His four daughters and extended family had hung balloons and a “welcome home” sign. His daughter Gina Gibson said that when he spotted the king-size bed, the gray-bearded senior jumped on it like a kid, saying, “You mean I get to roll over — twice?”

» READ MORE: Sex for lies: How Philly homicide detectives bribed jailhouse informants to secure convictions

Crawford said he was happy to make space for his grandfather. “Our grandmother instilled in us at a very, very young age to make sure that we loved him, and if this day ever came to make sure we took care of him. We didn’t know that this day would ever come.”

Franklin was one of six men whose cases were profiled in the 2021 Inquirer investigation that exposed the alleged pattern spearheaded by homicide detectives Larry Gerrard and Ernest Gilbert. Gerrard and Gilbert are deceased. In 1990, after a man’s conviction was overturned based on his claim that the detectives offered him access to sex if he confessed to a murder, Gerrard said the allegation was “a lie.”

One other man featured in the investigation, Willie Stokes, was exonerated after 38 years in prison, and in 2023 received a $9.62 million settlement with the City of Philadelphia.

Franklin was arrested when his youngest daughter, Rasheedah, was just 4 years old. She grew up visiting her father in prison.

“My mother took us faithfully. She told us to keep him in our prayers,” Rasheedah Franklin said.

But his absence was an extreme hardship, his oldest daughter, Sherri Griffin, said. The family had to borrow money for rent, and rely on food pantries for groceries.

Before their mother, Shirley Franklin, died two years ago, she had one request, Rasheedah Franklin said. “Take care of him.”

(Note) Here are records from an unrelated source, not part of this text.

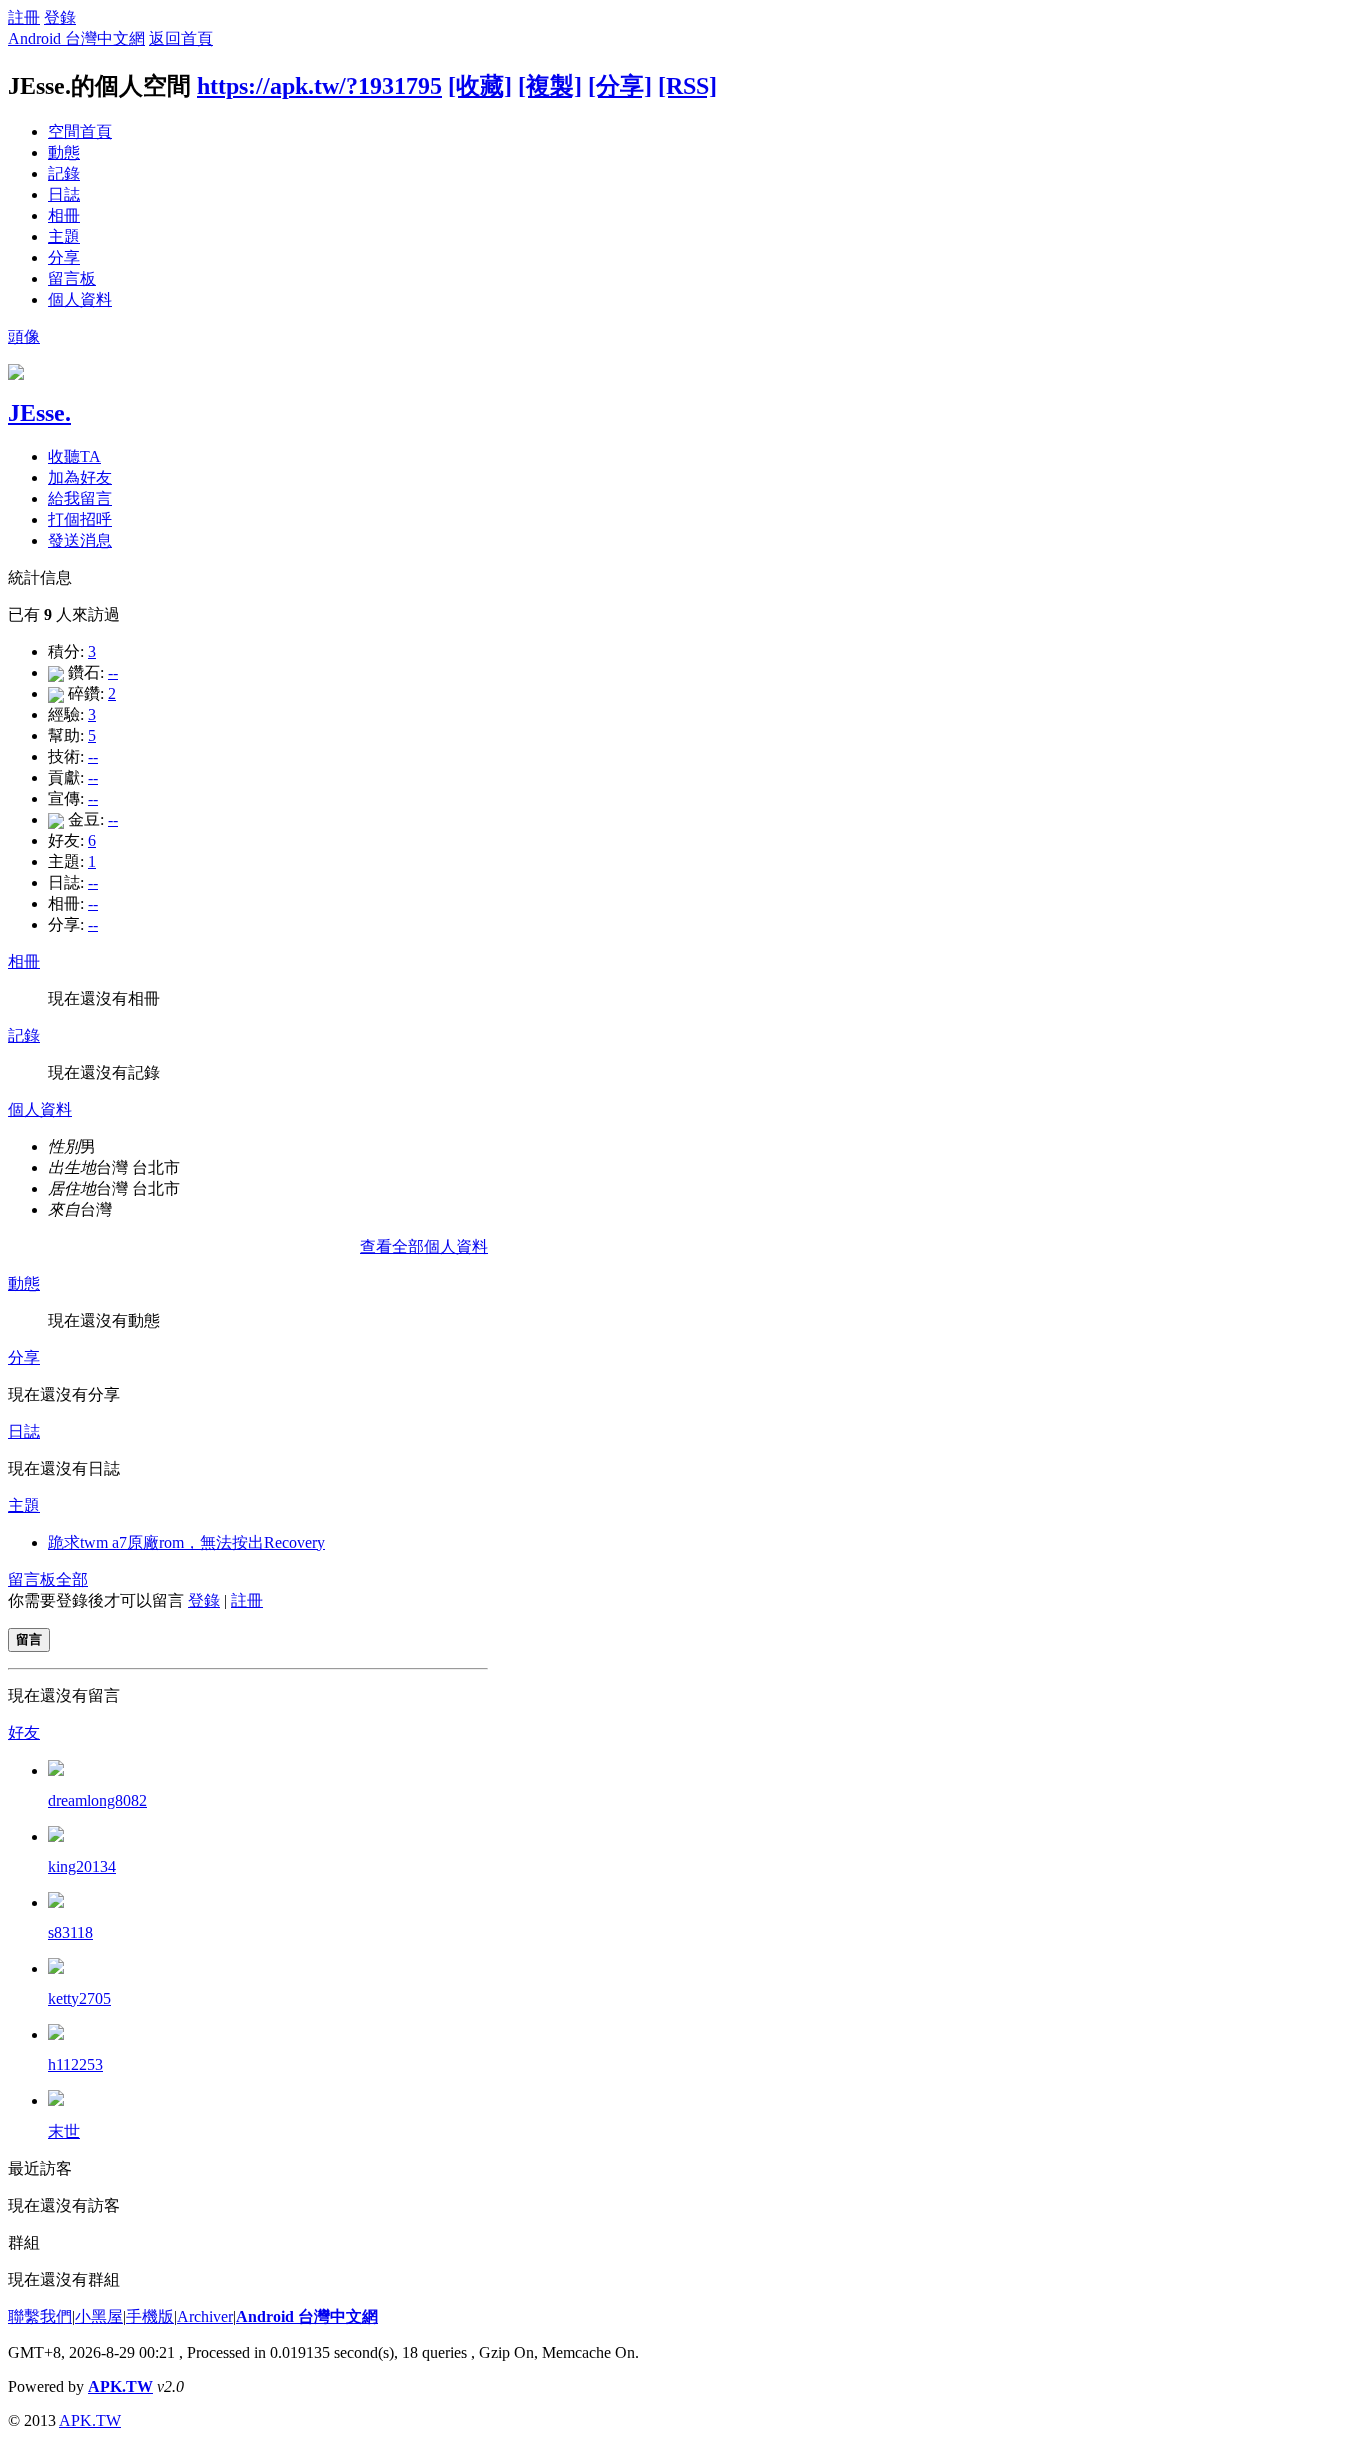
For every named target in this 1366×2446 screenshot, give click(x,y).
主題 (64, 236)
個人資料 (80, 299)
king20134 (82, 1866)
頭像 (24, 336)
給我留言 (80, 498)
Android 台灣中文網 (76, 38)
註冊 (24, 17)
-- (113, 672)
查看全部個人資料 (424, 1246)
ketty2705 (79, 1998)
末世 (64, 2131)
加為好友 (80, 477)
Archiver (205, 2316)
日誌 (64, 194)
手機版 (150, 2316)
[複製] (550, 86)
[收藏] (480, 86)
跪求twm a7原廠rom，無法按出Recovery (186, 1542)
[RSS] (687, 86)
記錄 (64, 173)
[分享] (620, 86)
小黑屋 (99, 2316)
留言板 (72, 278)
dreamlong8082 (97, 1800)
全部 (72, 1579)
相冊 (64, 215)
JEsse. (39, 413)
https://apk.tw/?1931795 (319, 86)
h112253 (75, 2064)
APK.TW (120, 2386)
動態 (64, 152)
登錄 (60, 17)
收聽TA (74, 456)
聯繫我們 (40, 2316)
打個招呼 (80, 519)
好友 (24, 1732)
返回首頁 (181, 38)
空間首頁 (80, 131)
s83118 (70, 1932)
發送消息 (80, 540)
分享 (64, 257)
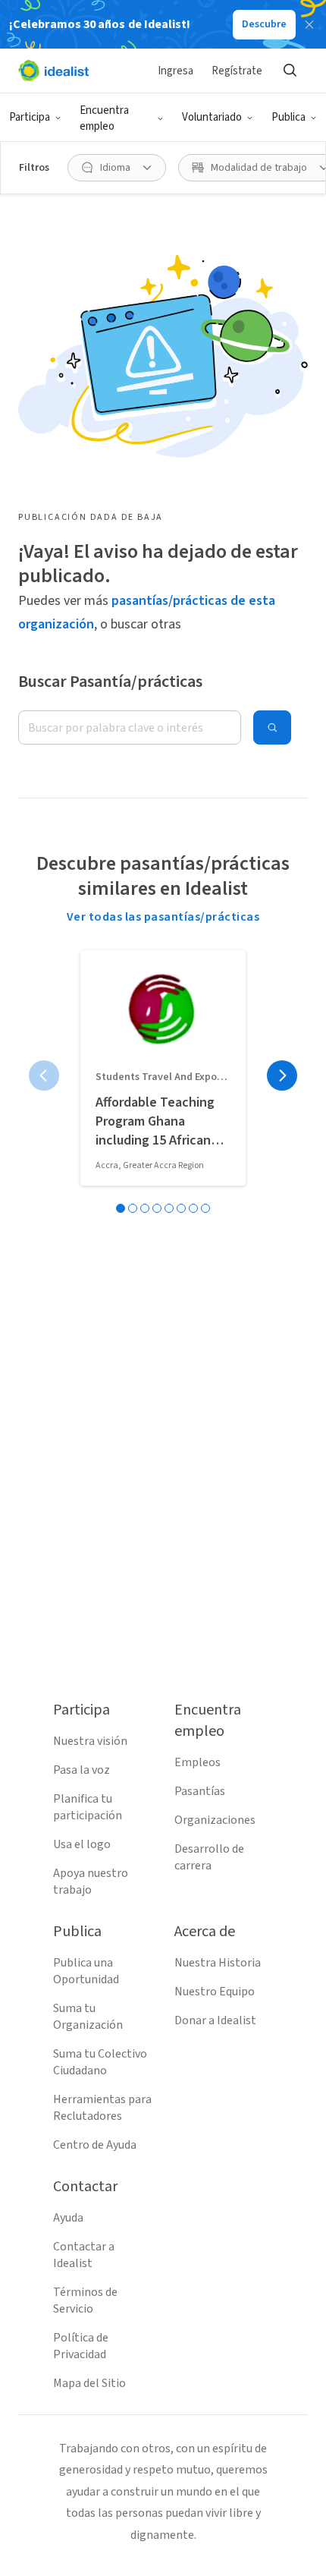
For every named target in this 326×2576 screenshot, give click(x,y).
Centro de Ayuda (94, 2145)
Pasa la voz (81, 1770)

Michael White, whose conviction was overturned last year after 47 years in prison, was also there to support Franklin. He said that he knew Franklin from the neighborhood 50 years ago, and that he, too, was framed by Gerrard and other detectives. (The lone eyewitness against him said the prosecutor had instructed her to lie.) All of the men implicated in “Sex for Lies” were from North Philadelphia or Brewerytown during the height of the Black Mafia — a period of extraordinary violence that resulted in numerous cold-case murders.

White said the neighborhood men were convenient targets for police determined to close those cases.

Other men locked up by Gerrard and Gilbert are still fighting to reverse their convictions, including Major Tillery, who was convicted of the Pickens murder as an alleged co-conspirator with Franklin. Tillery’s case hinged on the testimony of a second jailhouse informant who told The Inquirer that the detectives instructed Claitt to recruit him in the sex-for-lies scheme.

Losing Conviction
Philly's overturned murder convictions raise questions about decades of Homicide investigations and whether the misconduct alleged in those cases was part of a pattern that led to many more wrongful convictions.

That informant, Bobby Mickens, now 71, testified at an evidentiary hearing last year that detectives and an assistant district attorney forced him to sign a false statement. He said that he’d been facing 40 to 80 years in prison for crimes he committed — and potentially life in prison, for crimes he didn’t commit, based on statements by even more jailhouse informants.

He ended up serving only about four years after he agreed to cooperate in Tillery’s case and three other murder cases. And, he alleged, police enabled him to have private meetings with three different women while he was incarcerated.